European Summer Time

I needed a function to determine how many hours fit in a given day. In the Netherlands, a function that does "return 24;" is not good enough. In the northern hemisphere, Daylight Saving Time is quite common. And in Europe, except Iceland, we have European Summer Time which states that the clock moves one hour forward on the last Sunday in March and it moves one hour backwards on the last Sunday in October. Which means there is a day in March that consists of 23 hours and in October there is one with 25 hours.

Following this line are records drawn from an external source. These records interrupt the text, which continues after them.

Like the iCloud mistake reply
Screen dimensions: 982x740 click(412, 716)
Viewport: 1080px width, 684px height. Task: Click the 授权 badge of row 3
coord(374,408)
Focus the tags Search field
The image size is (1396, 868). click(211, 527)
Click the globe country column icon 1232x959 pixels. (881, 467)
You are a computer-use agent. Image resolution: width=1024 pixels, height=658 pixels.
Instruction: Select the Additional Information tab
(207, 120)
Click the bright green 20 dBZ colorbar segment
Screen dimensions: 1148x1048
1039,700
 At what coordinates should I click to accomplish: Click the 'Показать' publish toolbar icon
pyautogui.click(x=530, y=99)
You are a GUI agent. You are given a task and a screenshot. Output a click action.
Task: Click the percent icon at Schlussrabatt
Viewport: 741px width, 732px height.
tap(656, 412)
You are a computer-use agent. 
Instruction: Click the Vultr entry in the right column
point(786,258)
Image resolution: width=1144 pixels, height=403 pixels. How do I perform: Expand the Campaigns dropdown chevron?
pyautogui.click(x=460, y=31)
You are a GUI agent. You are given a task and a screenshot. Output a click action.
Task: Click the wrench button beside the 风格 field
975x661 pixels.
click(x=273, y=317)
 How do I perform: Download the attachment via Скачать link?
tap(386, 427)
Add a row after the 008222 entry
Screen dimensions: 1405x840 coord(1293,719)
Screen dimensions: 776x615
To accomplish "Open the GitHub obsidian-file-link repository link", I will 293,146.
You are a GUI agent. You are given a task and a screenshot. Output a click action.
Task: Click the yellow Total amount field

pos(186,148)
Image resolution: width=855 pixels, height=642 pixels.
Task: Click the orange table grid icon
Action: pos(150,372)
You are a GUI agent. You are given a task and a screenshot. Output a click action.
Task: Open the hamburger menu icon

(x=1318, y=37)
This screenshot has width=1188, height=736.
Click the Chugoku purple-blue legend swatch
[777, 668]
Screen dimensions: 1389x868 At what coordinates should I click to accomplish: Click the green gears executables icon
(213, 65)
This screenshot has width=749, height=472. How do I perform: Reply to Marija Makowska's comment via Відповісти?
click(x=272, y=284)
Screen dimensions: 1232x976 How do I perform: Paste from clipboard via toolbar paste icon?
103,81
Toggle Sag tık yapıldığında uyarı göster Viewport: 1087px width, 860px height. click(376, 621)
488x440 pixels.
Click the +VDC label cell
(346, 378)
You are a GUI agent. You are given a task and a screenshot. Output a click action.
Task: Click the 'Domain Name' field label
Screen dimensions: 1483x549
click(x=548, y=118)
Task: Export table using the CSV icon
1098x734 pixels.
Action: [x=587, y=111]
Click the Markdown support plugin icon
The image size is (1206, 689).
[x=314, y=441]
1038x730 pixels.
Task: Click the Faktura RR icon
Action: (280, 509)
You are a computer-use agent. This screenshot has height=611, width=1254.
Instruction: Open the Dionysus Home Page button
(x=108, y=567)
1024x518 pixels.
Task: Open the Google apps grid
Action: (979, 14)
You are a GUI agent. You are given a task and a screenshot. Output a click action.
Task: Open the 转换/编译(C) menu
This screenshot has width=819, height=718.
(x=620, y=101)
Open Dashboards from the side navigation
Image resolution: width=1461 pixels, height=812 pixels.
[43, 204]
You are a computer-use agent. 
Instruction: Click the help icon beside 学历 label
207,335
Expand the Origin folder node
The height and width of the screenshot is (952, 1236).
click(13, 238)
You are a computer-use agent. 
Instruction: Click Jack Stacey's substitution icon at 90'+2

So, for my function I needed two other functions: one that returns the date where European Summer Time starts and one that returns the date where European Summer Time ends. I found existing code which - if it had been modularized - looked like this:

create function european_summer_time_start1 (p_year in number)
return date
is
begin
execute immediate
'alter session set nls_date_language = "English"'
;
return
next_day(to_date('01-04-'||p_year,'dd-mm-rrrr')-1, 'sunday') - 7
;
end european_summer_time_start1;


and

create function european_summer_time_end1 (p_year in number)
return date
is
begin
execute immediate
'alter session set nls_date_language="English"'
;
return
next_day(to_date('01-11-'||p_year,'dd-mm-rrrr')-1, 'sunday') - 7
;
end european_summer_time_end1;


It uses the NEXT_DAY function to determine the next sunday after March 31 and October 31, and then subtracts a week to get the last Sunday of March and October. The second parameter ('sunday') is in the date language of the session. And to be sure the function runs correctly, the nls_date_language parameter is set. I don't like this at all, because it sets a session parameter without setting the value back after the function has finished. Code might run differently depending on whether the function has been run previously in the session or not. I want the code to be NLS independent and I came up with these two functions:

create function european_summer_time_start2 (p_year in number)
return date
is
begin
return
trunc
( to_date(to_char(p_year) || '0401','yyyymmdd')
, 'iw'
) - interval '1' day
;
end european_summer_time_start2;


and

create function european_summer_time_end2 (p_year in number)
return date
is
begin
return
trunc
( to_date(to_char(p_year) || '1101','yyyymmdd')
, 'iw'
) - interval '1' day
;
end european_summer_time_end2;


Here I use the TRUNC-function to set the date value back to the beginning of the ISO-week, which is always on Monday, regardless of NLS-settings. Then subtract one day and we have the last Sunday of March/October.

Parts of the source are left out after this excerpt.